━━ SUPPLIED ENTRIES ━━

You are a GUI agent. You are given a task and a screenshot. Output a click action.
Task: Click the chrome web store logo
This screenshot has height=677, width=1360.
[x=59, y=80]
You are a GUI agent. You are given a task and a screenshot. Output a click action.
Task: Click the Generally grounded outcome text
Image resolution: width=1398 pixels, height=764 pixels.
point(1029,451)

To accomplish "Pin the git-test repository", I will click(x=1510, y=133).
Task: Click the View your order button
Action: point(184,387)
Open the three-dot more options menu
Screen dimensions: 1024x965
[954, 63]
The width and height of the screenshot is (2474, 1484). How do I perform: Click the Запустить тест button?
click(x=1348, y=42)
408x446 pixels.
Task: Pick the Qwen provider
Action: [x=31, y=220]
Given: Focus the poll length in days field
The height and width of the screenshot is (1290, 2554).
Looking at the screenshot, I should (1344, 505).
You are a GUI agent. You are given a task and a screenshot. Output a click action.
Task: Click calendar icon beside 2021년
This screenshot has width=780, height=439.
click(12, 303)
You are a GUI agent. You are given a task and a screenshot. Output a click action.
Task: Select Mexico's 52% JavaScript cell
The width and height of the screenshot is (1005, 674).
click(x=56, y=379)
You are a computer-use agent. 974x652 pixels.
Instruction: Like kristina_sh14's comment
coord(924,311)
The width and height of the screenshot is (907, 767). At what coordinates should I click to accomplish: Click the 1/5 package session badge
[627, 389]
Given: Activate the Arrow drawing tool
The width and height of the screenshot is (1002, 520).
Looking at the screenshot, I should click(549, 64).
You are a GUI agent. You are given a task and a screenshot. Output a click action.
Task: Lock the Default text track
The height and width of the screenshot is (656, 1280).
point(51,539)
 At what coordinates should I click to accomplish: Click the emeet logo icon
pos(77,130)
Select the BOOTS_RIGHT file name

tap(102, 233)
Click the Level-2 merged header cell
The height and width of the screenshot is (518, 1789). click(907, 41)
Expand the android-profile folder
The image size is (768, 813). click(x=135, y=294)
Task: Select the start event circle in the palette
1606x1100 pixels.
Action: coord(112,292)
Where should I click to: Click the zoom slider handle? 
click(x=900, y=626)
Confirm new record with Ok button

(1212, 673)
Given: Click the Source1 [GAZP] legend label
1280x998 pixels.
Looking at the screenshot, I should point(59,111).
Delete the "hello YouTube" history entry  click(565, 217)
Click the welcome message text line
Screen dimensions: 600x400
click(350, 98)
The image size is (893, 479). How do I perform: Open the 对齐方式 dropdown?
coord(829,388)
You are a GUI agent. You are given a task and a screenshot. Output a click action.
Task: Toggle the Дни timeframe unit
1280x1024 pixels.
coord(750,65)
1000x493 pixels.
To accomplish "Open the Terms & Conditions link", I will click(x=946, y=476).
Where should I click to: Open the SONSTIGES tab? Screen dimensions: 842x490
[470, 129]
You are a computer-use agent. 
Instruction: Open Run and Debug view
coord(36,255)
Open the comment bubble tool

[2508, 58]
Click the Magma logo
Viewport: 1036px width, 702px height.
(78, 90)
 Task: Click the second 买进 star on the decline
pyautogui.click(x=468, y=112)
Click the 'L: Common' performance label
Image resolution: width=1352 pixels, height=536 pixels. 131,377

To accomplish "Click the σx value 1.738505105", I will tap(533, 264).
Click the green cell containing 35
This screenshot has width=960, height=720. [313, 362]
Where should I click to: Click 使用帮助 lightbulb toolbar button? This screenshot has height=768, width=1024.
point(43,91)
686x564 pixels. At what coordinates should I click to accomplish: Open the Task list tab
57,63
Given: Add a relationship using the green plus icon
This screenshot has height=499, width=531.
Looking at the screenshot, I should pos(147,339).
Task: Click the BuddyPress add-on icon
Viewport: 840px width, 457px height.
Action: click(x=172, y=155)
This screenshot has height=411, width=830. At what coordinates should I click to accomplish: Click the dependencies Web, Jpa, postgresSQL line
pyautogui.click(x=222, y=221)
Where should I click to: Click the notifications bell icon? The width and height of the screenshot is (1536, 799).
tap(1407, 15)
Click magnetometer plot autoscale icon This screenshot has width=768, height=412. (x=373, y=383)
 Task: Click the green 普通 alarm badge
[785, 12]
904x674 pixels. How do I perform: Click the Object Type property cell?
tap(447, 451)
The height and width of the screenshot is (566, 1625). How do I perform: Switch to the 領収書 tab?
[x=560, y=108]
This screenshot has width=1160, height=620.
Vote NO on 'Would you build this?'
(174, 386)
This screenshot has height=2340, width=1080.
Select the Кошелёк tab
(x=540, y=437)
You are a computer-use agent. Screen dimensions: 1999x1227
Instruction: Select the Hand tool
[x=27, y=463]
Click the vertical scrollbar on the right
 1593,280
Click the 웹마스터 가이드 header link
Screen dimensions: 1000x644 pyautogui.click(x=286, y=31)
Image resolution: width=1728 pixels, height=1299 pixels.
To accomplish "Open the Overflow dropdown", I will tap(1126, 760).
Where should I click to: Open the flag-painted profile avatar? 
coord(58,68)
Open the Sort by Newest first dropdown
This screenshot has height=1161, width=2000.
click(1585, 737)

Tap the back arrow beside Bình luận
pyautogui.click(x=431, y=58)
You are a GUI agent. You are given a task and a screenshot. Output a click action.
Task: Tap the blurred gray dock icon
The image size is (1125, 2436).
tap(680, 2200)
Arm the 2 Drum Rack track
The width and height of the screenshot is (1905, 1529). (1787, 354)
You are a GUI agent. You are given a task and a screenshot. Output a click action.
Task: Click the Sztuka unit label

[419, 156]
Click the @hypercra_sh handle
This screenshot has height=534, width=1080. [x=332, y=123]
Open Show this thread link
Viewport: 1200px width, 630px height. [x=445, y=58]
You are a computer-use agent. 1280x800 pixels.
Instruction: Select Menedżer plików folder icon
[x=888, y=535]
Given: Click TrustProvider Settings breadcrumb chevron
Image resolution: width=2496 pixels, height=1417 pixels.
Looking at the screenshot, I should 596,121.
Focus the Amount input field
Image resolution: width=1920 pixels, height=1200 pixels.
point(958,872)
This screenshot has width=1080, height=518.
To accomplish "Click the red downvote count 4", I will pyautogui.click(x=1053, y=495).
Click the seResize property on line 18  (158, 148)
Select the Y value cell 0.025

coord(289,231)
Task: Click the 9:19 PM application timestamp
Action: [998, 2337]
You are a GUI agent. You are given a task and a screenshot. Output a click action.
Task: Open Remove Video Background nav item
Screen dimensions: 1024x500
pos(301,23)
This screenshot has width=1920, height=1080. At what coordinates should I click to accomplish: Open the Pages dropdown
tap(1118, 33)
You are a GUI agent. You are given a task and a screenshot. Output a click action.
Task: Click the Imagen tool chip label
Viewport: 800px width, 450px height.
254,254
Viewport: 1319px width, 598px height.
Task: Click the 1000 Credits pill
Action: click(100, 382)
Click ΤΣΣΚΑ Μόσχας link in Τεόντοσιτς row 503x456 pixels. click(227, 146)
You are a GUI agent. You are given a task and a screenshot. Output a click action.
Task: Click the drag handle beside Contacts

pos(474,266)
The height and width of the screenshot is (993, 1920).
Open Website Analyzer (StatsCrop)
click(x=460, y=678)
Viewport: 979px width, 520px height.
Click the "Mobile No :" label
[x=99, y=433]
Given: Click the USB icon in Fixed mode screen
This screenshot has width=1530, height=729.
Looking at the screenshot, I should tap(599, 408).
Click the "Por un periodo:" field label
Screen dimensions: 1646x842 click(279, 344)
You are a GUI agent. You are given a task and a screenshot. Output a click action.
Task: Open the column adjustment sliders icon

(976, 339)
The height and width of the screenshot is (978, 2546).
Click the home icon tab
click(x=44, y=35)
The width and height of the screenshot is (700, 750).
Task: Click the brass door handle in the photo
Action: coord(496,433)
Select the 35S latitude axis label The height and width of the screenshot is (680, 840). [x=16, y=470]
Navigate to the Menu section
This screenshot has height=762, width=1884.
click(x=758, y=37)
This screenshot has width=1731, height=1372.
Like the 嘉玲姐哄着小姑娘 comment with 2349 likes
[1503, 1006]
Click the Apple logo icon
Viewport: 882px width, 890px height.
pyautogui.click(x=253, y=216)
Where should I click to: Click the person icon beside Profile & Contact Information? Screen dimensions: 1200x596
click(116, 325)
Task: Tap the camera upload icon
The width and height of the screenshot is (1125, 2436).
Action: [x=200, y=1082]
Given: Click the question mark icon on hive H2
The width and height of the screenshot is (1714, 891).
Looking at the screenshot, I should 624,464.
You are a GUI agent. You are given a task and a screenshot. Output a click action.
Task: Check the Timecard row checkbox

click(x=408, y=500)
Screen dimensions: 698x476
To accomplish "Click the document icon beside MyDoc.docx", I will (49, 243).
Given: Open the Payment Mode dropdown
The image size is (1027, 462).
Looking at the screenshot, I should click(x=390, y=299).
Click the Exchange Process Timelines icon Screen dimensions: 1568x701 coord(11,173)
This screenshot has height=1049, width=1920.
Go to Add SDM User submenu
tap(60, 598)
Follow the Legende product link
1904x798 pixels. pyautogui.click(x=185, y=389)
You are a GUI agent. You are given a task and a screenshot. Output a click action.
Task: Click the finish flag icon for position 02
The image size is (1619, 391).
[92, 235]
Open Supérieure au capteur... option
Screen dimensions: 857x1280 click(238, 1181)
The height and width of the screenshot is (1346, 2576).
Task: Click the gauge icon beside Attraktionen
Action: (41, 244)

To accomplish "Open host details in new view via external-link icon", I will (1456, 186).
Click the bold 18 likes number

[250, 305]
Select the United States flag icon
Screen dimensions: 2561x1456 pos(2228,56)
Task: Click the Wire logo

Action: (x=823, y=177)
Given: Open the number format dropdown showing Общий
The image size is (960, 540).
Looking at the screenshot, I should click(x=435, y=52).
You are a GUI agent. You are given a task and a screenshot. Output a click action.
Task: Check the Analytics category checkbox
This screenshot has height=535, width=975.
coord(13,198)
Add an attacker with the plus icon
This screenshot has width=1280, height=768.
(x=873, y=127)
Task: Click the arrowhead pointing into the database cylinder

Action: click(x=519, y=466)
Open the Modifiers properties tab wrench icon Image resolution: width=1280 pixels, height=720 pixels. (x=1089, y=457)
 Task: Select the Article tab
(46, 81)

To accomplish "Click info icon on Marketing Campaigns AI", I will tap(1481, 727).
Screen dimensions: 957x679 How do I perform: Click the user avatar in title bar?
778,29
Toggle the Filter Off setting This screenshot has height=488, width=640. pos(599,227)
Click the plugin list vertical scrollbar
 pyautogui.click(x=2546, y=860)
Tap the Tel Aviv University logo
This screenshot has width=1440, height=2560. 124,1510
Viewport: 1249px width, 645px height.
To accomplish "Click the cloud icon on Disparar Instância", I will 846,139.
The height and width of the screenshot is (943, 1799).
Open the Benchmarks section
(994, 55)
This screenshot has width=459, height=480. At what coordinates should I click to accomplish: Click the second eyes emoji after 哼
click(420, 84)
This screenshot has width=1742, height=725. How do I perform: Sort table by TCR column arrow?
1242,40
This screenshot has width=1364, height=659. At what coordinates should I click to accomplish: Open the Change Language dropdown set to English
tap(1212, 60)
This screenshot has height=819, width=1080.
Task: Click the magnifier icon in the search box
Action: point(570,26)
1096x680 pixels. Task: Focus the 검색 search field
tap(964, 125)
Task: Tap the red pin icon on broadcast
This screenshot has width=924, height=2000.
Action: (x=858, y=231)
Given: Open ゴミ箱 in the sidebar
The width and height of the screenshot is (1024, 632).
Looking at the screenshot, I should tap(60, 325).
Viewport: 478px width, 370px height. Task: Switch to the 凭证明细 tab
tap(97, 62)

━━━

§ REQUIRED WORK
Rewrite the lines of the records above as a numbered list, leaving out any blank lines. Begin at the line that has "Open the three-dot more options menu" and stop after the line that has "coord(924,311)".

§ RESULT
1. Open the three-dot more options menu
2. Screen dimensions: 1024x965
3. [954, 63]
4. The width and height of the screenshot is (2474, 1484). How do I perform: Click the Запустить тест button?
5. click(x=1348, y=42)
6. 408x446 pixels.
7. Task: Pick the Qwen provider
8. Action: [x=31, y=220]
9. Given: Focus the poll length in days field
10. The height and width of the screenshot is (1290, 2554).
11. Looking at the screenshot, I should (1344, 505).
12. You are a GUI agent. You are given a task and a screenshot. Output a click action.
13. Task: Click calendar icon beside 2021년
14. This screenshot has width=780, height=439.
15. click(12, 303)
16. You are a GUI agent. You are given a task and a screenshot. Output a click action.
17. Task: Select Mexico's 52% JavaScript cell
18. The width and height of the screenshot is (1005, 674).
19. click(x=56, y=379)
20. You are a computer-use agent. 974x652 pixels.
21. Instruction: Like kristina_sh14's comment
22. coord(924,311)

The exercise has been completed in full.